Both clocks are still related to the pipe clock however. For example, checking a register driven by the pipe clock yields (Tcl session):
get_clocks -of_objects [get_pins -hier -filter {name=~*/pipe_clock_i/pclk_sel_reg1_reg[0]/C}] clk_250mhz_mux_x0y0 clk_125mhz_mux_x0y0
Not surprisingly, this register is attached to two clocks. The multiple clock complaint disappeared thanks to the set_clock_groups constraint (even the lower “asynchronous” flag is enough for this purpose).
So can these constraints be used for a Gen1-only block, as a safer alternative for the set_case_analysis constraints? It seems so. Is it a good bargain for getting rid of those extra notes in the timing report? It’s a matter of personal choice. Or knowing for sure.
Bonus: Meaning of some instantiation parameters of pipe_clock
This is the meaning according to dissection of Kintex-7′s pipe_clock Verilog file. It’s probably the same for other targets.
PCIE_REFCLK_FREQ: The frequency of the reference clock
- 1 => 125 MHz
- 2 => 250 MHz
- Otherwise: 100 MHz
CLKFBOUT_MULT_F is set to that the MCMM_ADV’s internal VCO always runs at 1 GHz. Hence the constant CLKOUT0_DIVIDE_F = 8 makes clk_125mhz run at 125 MHz (dividing by 8), and CLKOUT1_DIVIDE = 4 makes clk_250mhz run at 250 MHz (dividing by 8)
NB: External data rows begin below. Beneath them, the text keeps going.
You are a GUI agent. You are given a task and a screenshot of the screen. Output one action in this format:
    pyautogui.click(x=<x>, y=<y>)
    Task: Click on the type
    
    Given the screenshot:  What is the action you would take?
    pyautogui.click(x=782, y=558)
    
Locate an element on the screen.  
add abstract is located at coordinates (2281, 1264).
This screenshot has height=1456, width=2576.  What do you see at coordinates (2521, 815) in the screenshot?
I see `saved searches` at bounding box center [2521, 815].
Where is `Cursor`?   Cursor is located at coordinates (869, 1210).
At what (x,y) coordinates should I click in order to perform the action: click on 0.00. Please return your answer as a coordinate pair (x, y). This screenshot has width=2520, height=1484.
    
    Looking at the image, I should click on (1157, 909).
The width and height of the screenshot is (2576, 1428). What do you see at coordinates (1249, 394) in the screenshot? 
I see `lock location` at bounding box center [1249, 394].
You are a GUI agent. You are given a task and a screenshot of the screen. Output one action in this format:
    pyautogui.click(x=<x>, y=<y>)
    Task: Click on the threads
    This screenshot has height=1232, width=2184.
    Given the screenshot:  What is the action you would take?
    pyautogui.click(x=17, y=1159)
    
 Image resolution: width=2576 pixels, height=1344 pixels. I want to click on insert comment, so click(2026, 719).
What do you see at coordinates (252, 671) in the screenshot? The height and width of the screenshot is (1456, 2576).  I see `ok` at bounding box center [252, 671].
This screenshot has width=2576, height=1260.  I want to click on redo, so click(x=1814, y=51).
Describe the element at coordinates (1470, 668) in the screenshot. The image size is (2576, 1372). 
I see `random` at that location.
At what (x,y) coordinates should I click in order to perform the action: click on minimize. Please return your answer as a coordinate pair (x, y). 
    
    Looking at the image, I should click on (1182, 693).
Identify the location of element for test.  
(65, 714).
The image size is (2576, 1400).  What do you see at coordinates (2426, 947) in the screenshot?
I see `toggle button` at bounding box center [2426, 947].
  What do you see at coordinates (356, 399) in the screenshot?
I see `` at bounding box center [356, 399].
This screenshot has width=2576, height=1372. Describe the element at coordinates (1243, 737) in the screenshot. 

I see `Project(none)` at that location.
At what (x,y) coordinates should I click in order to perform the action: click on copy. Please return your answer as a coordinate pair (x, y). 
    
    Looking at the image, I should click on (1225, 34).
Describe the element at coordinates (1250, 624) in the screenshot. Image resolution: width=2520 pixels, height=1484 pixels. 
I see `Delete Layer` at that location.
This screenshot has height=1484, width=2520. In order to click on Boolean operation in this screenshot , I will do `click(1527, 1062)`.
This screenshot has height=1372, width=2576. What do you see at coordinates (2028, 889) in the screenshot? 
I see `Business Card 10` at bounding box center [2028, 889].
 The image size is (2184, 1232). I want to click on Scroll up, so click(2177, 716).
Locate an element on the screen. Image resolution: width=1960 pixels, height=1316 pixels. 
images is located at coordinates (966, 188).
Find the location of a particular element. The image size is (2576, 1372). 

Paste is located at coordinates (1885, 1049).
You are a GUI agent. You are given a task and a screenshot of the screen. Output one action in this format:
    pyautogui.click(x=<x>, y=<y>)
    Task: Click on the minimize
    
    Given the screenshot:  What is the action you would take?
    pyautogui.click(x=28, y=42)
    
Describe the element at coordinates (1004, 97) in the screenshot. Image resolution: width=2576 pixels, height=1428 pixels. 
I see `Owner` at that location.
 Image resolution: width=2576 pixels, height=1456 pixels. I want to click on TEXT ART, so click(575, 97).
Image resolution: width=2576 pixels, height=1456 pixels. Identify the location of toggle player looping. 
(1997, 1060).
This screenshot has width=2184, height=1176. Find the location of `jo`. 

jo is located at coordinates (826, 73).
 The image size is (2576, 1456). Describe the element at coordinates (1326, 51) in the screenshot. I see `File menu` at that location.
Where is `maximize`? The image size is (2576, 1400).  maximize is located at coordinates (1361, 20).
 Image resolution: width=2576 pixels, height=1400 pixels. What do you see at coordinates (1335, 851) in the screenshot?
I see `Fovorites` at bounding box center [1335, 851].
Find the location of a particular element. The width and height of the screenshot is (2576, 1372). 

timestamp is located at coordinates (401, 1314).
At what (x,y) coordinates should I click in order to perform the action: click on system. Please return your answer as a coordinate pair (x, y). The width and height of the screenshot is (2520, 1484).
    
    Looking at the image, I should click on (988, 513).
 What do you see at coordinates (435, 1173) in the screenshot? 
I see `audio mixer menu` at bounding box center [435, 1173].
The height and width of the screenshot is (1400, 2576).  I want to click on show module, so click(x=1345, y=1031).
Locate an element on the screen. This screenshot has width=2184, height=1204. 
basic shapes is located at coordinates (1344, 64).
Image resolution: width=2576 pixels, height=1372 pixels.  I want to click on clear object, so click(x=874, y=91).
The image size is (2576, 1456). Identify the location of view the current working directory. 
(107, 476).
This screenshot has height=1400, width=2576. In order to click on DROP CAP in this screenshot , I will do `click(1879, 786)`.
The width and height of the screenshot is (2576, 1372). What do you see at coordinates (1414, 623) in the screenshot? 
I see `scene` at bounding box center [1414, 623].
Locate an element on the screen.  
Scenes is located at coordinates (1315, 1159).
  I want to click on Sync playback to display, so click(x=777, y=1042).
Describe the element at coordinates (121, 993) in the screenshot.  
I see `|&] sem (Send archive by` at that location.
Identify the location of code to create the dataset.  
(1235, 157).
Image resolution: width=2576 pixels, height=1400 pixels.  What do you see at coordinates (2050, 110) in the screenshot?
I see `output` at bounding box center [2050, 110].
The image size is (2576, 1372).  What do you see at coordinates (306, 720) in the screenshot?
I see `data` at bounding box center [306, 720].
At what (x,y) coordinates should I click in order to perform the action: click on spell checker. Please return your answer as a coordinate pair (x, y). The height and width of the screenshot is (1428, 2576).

PCIE_USERCLK1_FREQ: The frequency of the module’s CLK_USERCLK1 output, which is among others the clock with the user interface (a.k.a. user_clk_out or axi_clk)
- 1 => 31.25 MHz
- 2 => 62.5 MHz
- 3 => 125 MHz
- 4 => 250 MHz
- 5 => 500 MHz
- Otherwise: 62.5 MHz
PCIE_USERCLK2_FREQ: The frequency of the module’s CLK_USERCLK2 output. Not used in most applications. Same frequency mapping as PCIE_USERCLK1_FREQ.